PROBLEMS ▸
a – From the text on Russia's oil and gas revenues, quote the passage starting with "Even with May’s" and going on through "early-year energy revenues.".
b – In one to three sentences, explain why the Russian oil and gas revenue text says Russia's central bank has been selling its physical gold.
c – List every amount in rubles that the Russian oil and gas revenue text gives, along with the dollar equivalent it states for each.

---- DOCUMENT EXCERPT

Reuters notes that oil and gas taxes account for roughly a fifth of Russia’s total budget income and serve as the Kremlin’s primary financial lifeline. These funds are increasingly critical as Moscow’s finances remain heavily strained by the massive defense and security spending required to sustain its ongoing war in Ukraine.

As the world’s third-largest oil producer behind the United States and Saudi Arabia, Russia has emerged as a main beneficiary of the Middle Eastern conflict, which began in late February, Reuters wrote.

Despite the recent price bump, Russia’s broader energy revenue trajectory remains troubled. According to Reuters, federal oil and gas income actually declined by about a third year-on-year between January and May, falling to 3 trillion rubles ($42 billion).

Looking ahead, the Russian government’s 2026 budget forecasts total oil and gas revenues of 8.92 trillion rubles ($124.9 billion), contributing to a total projected budget of 40.283 trillion rubles ($563.9 billion), according to Reuters.

The Kremlin is heavily relying on a market rebound after last year’s federal energy revenues plunged 24 percent to 8.48 trillion rubles ($118.7 billion), marking the lowest level since 2020.

Even with May’s projected revenue bump, the early-year slump in oil and gas income has already blown a hole in the federal budget—forcing the Kremlin to liquidate its sovereign wealth at a historic pace. The Central Bank of Russia had shrunken its physical gold reserves for the fourth consecutive month in April, marking the sharpest four-month decline since 2002.

Total holdings dropped by 900,000 ounces between January and April as the government scrambled to finance a budget shortfall that reached 4.6 trillion rubles ($51.1 billion) by the end of March.

It was reported that the central bank is now executing real market sales, exchanging physical gold for Chinese yuan to manage the ruble’s exchange rate and directly compensate for those weak early-year energy revenues.

--------
---- RECORDED INFORMATION

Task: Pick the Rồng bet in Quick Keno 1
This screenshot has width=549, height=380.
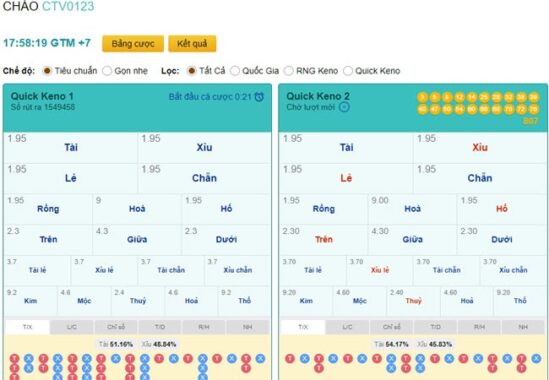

--------

RESULTS ▸
a –
Even with May’s projected revenue bump, the early-year slump in oil and gas income has already blown a hole in the federal budget—forcing the Kremlin to liquidate its sovereign wealth at a historic pace. The Central Bank of Russia had shrunken its physical gold reserves for the fourth consecutive month in April, marking the sharpest four-month decline since 2002.

Total holdings dropped by 900,000 ounces between January and April as the government scrambled to finance a budget shortfall that reached 4.6 trillion rubles ($51.1 billion) by the end of March.

It was reported that the central bank is now executing real market sales, exchanging physical gold for Chinese yuan to manage the ruble’s exchange rate and directly compensate for those weak early-year energy revenues.

b – The early-year slump in oil and gas income blew a hole in the federal budget, and the government had to finance a shortfall that reached 4.6 trillion rubles by the end of March. The central bank is exchanging physical gold for Chinese yuan to manage the ruble's exchange rate and to directly compensate for the weak early-year energy revenues.

c –
- 3 trillion rubles ($42 billion)
- 8.92 trillion rubles ($124.9 billion)
- 40.283 trillion rubles ($563.9 billion)
- 8.48 trillion rubles ($118.7 billion)
- 4.6 trillion rubles ($51.1 billion)